A new study concludes that the unavailability of health insurance prior to Medicaid enrollment may contribute to poor outcomes in the Medicaid-insured cancer population.

The study, published in the April 15, 2005 issue of CANCER, a peer-reviewed journal of the American Cancer Society, says the poorest outcomes are among cancer patients who enroll in Medicaid after diagnosis. These individuals were likely uninsured prior to diagnosis and as such had been on the margins of the health care system for some time. Medicaid requires that individuals have both a disabling condition and low income and assets. Therefore, many of those enrolling in Medicaid after diagnosis have late stage cancers. The authors say their findings have far reaching implications for Medicaid's enrollment policies.

Recent studies demonstrate that access to healthcare alone does not improve survival rates for many cancers. A recent study showed, for instance, that Medicaid-supported breast cancer patients have similarly poor outcomes to uninsured patients. However, there is little research to explain the surprising lack of survival differences between Medicaid and uninsured patients. To further examine the contribution of Medicaid's policies in cancer outcome, Cathy Bradley, Ph.D. of Michigan State University and her colleagues reviewed the records of 13,740 subjects from the Michigan Tumor Registry.
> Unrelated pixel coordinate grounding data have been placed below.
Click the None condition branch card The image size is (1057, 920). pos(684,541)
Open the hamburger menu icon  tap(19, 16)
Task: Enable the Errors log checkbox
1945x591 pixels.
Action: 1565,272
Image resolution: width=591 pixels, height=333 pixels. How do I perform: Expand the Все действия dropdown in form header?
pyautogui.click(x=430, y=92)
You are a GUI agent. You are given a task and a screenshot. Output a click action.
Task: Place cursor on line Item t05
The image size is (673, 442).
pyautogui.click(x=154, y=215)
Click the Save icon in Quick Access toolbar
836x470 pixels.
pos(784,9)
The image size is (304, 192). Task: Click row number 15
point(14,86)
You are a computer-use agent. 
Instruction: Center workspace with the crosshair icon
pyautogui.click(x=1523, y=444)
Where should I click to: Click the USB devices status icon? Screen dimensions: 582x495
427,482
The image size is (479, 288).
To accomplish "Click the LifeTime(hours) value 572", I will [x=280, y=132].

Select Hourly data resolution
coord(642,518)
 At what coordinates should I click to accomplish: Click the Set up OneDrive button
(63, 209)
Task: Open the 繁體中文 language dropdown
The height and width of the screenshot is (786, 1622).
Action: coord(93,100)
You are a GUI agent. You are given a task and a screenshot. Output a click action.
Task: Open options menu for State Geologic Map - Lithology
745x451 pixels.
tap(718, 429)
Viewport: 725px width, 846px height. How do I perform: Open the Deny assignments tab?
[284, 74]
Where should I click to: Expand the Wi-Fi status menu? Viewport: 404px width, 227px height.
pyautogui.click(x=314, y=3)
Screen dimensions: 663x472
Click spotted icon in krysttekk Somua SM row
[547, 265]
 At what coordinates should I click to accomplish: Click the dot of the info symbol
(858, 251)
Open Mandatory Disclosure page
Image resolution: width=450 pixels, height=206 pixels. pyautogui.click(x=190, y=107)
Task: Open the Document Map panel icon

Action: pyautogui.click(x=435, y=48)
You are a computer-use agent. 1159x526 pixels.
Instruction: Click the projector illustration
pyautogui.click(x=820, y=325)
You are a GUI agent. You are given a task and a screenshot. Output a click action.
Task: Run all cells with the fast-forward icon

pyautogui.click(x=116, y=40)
According to analysis of the data, patients enrolled in Medicaid after diagnosis ("late enrolled") had a significantly poorer survival rate compared to patients diagnosed while enrolled in Medicaid and non-Medicaid patients. The median survival was 18 months for those diagnosed before enrollment compared to 38 months for those diagnosed after enrollment. Only 27 percent of these late enrollers had early stage cancers compared to 54 percent and 40 percent in the non-Medicaid insured and the patients already enrolled in Medicaid, respectively.

Dr. Bradley and her colleagues conclude, "From a policy perspective, cancer survival in the Medicaid population cannot be improved as long as 40 percent of the population enrolls in Medicaid after diagnosis with late stage disease. Care provided to these individuals may be futile."